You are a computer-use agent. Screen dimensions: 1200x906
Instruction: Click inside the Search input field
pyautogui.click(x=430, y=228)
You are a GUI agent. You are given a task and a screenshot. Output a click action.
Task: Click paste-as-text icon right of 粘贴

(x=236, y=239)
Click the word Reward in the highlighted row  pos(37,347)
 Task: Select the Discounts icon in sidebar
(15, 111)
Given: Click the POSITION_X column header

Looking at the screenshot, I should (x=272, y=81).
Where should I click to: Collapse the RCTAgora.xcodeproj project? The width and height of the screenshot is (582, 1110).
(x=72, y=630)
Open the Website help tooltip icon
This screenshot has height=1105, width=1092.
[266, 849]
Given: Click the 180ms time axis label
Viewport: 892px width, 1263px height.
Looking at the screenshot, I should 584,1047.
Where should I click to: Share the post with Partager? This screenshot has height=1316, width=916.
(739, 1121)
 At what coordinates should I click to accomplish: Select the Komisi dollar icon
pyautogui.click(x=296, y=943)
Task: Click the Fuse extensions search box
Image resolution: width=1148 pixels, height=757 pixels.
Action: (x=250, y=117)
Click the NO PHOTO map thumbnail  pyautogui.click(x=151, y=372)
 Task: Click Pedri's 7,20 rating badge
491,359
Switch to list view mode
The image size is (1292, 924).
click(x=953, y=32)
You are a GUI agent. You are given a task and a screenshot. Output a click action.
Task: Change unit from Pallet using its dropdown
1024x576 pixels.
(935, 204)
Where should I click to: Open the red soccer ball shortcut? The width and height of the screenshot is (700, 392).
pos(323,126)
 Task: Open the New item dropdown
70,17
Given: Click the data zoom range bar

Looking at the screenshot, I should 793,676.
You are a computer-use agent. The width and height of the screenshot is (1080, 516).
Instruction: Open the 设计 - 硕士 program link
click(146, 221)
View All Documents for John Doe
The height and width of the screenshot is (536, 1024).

:: Try it ::
Across the records above, tally the lines that contain "agent" and return the number alone.

:: The answer ::
4